• [What is being asked] Put the records into a Markdown table with the columns Row and Line. Begin at the line that has "Task: Click the 4:00 AM time axis label", stop after the line that has "Screen dimensions: 1119x576", number each row, and leave out blank lines.

• [Available data]
-- begin --
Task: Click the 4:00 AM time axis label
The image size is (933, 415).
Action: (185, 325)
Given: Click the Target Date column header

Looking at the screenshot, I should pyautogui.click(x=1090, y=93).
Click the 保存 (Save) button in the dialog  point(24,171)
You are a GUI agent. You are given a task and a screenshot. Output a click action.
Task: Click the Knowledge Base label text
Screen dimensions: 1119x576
-- end --
-- begin --
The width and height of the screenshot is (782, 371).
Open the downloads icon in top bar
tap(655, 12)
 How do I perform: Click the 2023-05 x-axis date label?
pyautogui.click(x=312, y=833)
-- end --
-- begin --
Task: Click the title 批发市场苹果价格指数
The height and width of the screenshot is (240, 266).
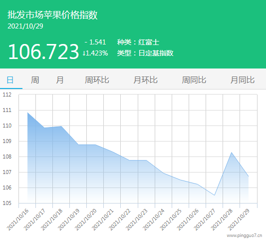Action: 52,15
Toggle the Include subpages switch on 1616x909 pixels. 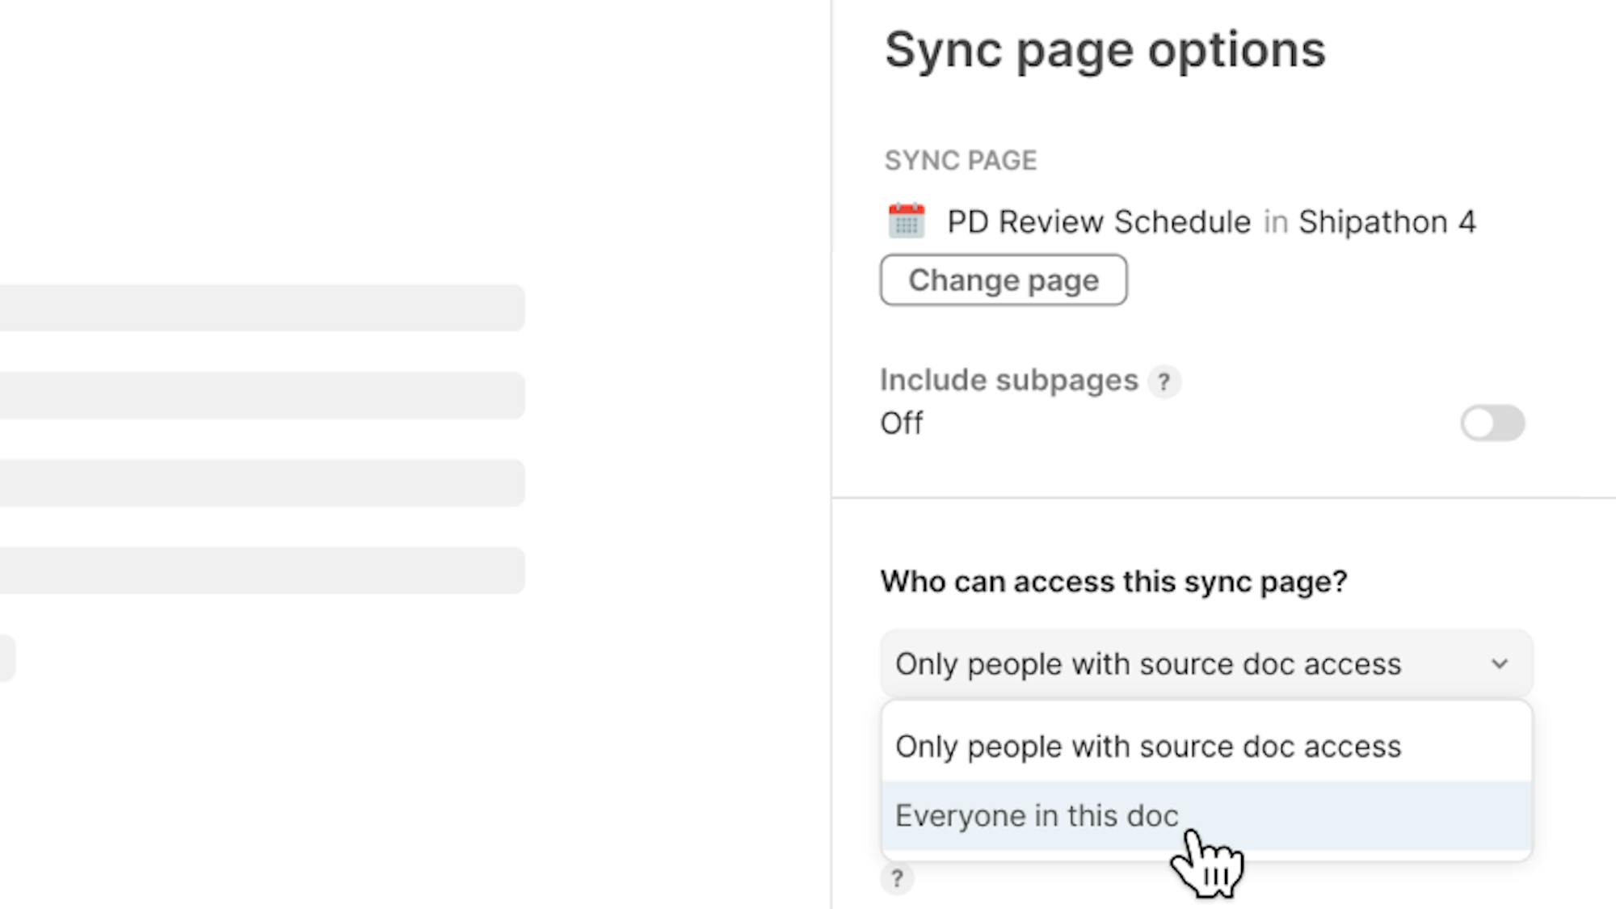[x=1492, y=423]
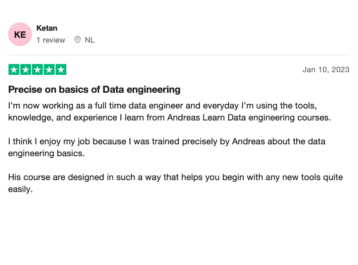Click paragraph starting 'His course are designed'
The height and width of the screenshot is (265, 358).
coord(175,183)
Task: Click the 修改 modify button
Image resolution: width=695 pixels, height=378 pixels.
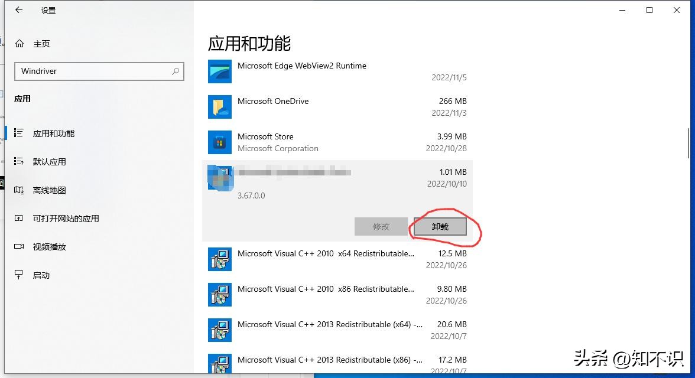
-- end --
• [Task result]
| Row | Line |
|---|---|
| 1 | Task: Click the 4:00 AM time axis label |
| 2 | The image size is (933, 415). |
| 3 | Action: (185, 325) |
| 4 | Given: Click the Target Date column header |
| 5 | Looking at the screenshot, I should pyautogui.click(x=1090, y=93). |
| 6 | Click the 保存 (Save) button in the dialog  point(24,171) |
| 7 | You are a GUI agent. You are given a task and a screenshot. Output a click action. |
| 8 | Task: Click the Knowledge Base label text |
| 9 | Screen dimensions: 1119x576 |